Ormai, l’Innovation Festival è alle nostre spalle. La tre giorni intensiva dedicata a innovazione e nuove energie si è conclusa, con numeri, a detta degli organizzatori, al di là delle aspettative. 25.000 infatti le presenze dichiarate (13.000 però, solo nella ormai rodata Lunga Notte della Ricerca di venerdì). Va bene, il pubblico si è presentato, i relatori hanno detto la loro (ma con qualche importante defezione, come quelle di Lucia Annunziata e Emma Marcegaglia), le volpi blu hanno invaso la città, la stampa locale ha sfornato parole e immagini a ritmo frenetico.
Anche io ho in questi tre giorni ho corso da un incontro all’altro, da una location all’altra, da un tema all’altro. Però, alcune cose, anche rispetto ai numeri sopra citati, mi sono mancate.
Prima di tutto i giovani. Ho visto tante cravatte e frasi formali ma poche scarpe da ginnastica e idee. Possibile che l’innovazione in Alto Adige passi solo per imprenditori, politici, pensatori over 45? Io non credo, ma allora mi chiedo le idee nuove, le energie nuove portate – magari con un po’ di leggerezza e spontaneità e meno formalità – dalle giovani teste altoatesine e non dove stavano? Mi sono mancati i coetanei tra il pubblico, tra i relatori, tra le proposte fatte. È vero che era un festival e non una fiera, ma allora perché tanta formalità e poca creatività a far girare i meccanismi della grande macchina? Questo credo sia il primo punto da tenere fortemente in conto se si vuole un’edizione 2 meno incravattata e più realmente con lo sguardo puntato sull’innovazione. Anche quella nascosta, che nelle vene della nostra terra, scorre eccome.

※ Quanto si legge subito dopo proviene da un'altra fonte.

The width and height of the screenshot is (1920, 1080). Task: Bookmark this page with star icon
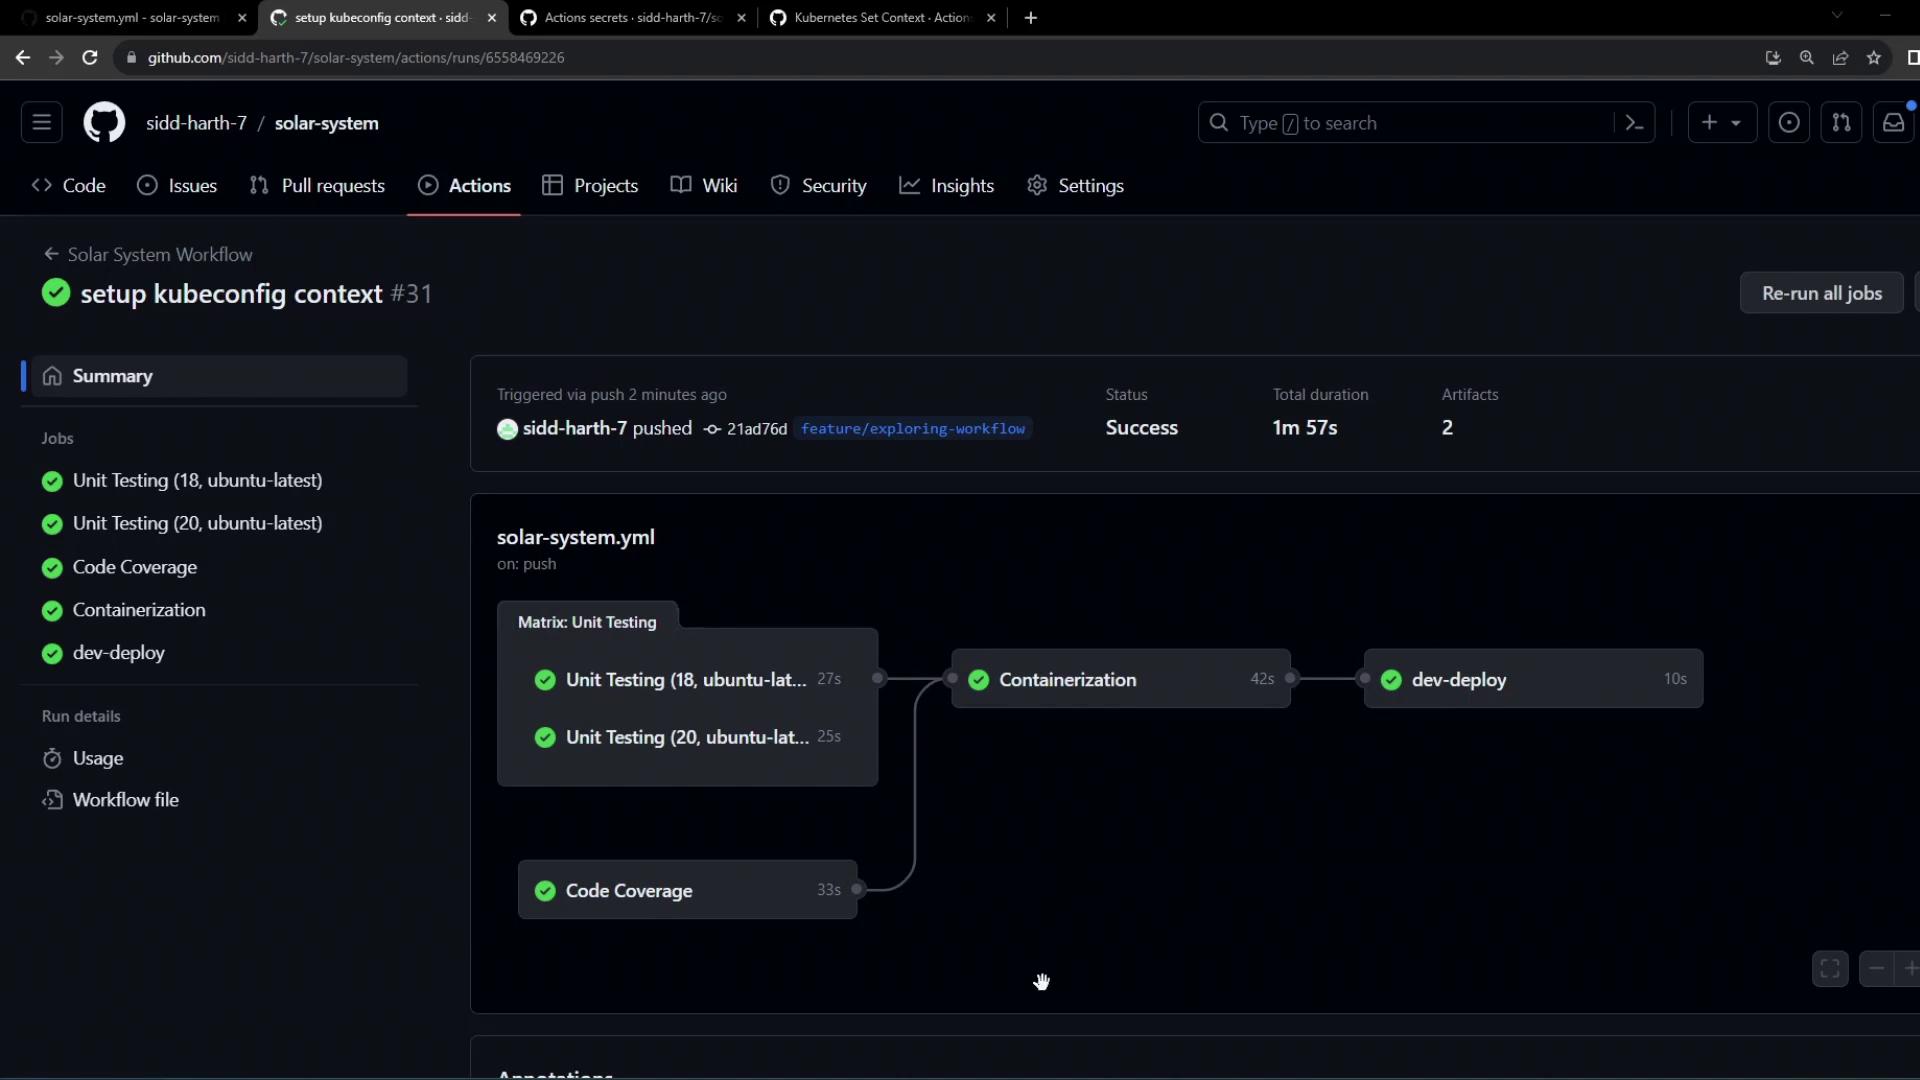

Seconda mancanza, internet. È vero che da ora e per un anno Bolzano sarà dotata di hotspot che garantiranno la connessione gratuita a tutti. Bello, però in 3 giorni di festival, quando cercavo di mandare online un articolo, di trasmettere in streaming un incontro o semplicemente di twittare un pensiero, non sono mai riuscita ad usare il wifi pubblico. No problem, siamo tutti ormai portatori sani di connessione internet, e ciò che si doveva fare si è fatto, però in un festival dedicato all’innovazione…
Terza cosa, l’atmosfera internazionale. Non che non ci fossero ospiti e relatori dal mondo, Rifkin e Menchù su tutti, ma io ho sentito la mancanza di quel clima di scambio e dialogo nei backstage, fatto di giornalisti “da fuori”, di pubblico “da fuori”, di facce “da fuori”. A parte i personaggi sui podi, eravamo sempre noi altoatesini a fare il festival, e con cotanti ospiti e cotanta carne al fuoco, un clima più aperto e internazionale io, me lo aspettavo.
Nel complesso però idee ne sono girate parecchie, forse anche troppe (difficile seguire il programma nella sua totalità, era talmente vasto che un essere umano solo non poteva reggerlo: forse less is more potrebbe essere un buon mantra per il futuro del festival. O dei festival altoatesini in generale…). Ora è il momento di metterle in ordine e di prendere il buono che abbiamo visto e vissuto, considerare con onestà i difetti riscontrati (dati anche dall’essere una prima volta), passarli sotto occhi e mani attente e far sì che l’innovazione diventi molto più che un festival.